Table of Contents
Happy is a parser generator system for Haskell, similar to the tool yacc for C. Like yacc, it takes a file containing an annotated BNF specification of a grammar and produces a Haskell module containing a parser for the grammar.
Happy is flexible; unlike yacc, you can have several Happy parsers in the same program, and each parser may have multiple entry points. Happy can work in conjunction with a lexical analyser supplied by the user (either hand-written or generated by another program), or it can parse a stream of characters directly (but this isn't practical in most cases). In a future version we hope to include a lexical analyser generator with Happy as a single package.
Parsers generated by Happy are fast; generally faster than an equivalent parser written using parsing combinators or similar tools. Furthermore, any future improvements made to Happy will benefit an existing grammar, without need for a rewrite.

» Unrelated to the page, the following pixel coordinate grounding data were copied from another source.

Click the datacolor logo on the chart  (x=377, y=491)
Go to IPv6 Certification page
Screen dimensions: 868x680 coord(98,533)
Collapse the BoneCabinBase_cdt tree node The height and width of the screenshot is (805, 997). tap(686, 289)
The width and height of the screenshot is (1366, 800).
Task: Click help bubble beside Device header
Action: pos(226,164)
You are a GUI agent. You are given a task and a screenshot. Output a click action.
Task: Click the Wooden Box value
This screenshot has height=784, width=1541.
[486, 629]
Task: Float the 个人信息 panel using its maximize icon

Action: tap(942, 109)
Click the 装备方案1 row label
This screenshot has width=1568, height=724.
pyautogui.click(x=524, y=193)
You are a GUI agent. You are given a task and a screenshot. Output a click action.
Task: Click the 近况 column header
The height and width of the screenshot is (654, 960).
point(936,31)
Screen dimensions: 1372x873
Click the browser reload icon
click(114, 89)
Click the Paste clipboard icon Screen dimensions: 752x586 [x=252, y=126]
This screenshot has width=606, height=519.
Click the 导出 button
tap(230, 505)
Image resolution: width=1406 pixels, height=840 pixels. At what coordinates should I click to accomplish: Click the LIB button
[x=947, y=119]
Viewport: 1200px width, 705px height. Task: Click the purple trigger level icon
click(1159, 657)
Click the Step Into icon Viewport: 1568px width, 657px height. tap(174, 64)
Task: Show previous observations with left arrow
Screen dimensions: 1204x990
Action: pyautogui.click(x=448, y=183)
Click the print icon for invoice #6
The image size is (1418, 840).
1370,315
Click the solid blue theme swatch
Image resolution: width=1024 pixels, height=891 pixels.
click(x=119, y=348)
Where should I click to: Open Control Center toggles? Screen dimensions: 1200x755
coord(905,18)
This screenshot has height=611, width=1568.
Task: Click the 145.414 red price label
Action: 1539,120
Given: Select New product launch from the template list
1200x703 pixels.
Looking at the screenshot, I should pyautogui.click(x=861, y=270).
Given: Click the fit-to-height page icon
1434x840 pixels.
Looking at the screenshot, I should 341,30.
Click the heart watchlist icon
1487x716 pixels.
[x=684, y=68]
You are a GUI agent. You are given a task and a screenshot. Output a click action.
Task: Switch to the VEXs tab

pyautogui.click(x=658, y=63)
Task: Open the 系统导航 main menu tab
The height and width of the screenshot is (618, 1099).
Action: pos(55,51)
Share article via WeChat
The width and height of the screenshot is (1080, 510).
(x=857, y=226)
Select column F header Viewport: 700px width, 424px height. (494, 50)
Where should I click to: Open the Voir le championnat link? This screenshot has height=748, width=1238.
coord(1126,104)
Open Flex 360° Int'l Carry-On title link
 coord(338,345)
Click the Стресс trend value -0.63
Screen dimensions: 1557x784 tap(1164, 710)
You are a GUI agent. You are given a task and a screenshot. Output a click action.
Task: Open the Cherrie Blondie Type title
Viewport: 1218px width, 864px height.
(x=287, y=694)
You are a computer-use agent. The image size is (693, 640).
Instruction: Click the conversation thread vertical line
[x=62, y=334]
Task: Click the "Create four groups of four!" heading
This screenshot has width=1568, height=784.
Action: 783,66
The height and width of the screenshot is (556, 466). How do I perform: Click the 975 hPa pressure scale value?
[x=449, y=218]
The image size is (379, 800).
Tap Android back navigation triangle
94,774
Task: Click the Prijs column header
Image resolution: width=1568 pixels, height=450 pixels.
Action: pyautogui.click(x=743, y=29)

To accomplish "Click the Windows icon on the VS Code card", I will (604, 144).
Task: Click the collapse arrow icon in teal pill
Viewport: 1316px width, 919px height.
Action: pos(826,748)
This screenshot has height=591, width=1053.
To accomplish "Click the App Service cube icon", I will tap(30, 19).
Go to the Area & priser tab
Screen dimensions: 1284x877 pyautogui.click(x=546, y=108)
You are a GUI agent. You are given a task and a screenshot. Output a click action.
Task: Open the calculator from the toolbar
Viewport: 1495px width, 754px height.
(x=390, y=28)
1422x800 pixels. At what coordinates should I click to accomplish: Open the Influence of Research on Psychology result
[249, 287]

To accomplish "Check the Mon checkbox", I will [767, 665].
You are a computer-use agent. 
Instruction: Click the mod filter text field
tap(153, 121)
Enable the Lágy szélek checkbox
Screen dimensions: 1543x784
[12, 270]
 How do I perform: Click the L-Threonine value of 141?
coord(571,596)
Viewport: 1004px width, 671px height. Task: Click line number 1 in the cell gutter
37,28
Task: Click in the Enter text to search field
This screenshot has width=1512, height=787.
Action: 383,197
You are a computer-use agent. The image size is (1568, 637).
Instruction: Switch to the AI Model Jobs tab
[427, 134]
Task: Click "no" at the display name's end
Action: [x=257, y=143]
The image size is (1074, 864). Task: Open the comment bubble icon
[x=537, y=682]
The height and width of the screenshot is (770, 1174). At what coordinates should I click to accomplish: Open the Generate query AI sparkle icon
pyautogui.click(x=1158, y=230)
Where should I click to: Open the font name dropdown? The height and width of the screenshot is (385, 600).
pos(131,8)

Happy is sufficiently powerful to parse Haskell itself - there's a freely available Haskell parser written using Happy which can be obtained from The hsparser Page, and included with versions of GHC from 5.00 onwards.
Happy can currently generate four types of parser from a given grammar, the intention being that we can experiment with different kinds of functional code to see which is the best, and compiler writers can use the different types of parser to tune their compilers. The types of parser supported are:
`standard' Haskell 98 (should work with any compiler that compiles Haskell 98).
standard Haskell using arrays (this is not the default because we have found this generates slower parsers than 1).
Haskell with GHC (Glasgow Haskell) extensions. This is a slightly faster option than 1 for Glasgow Haskell users.
GHC Haskell with string-encoded arrays. This is the fastest/smallest option for GHC users. If you're using GHC, the optimum flag settings are -agc (see Chapter 4).
Happy can also generate parsers which will dump debugging information at run time, showing state transitions and the input tokens to the parser.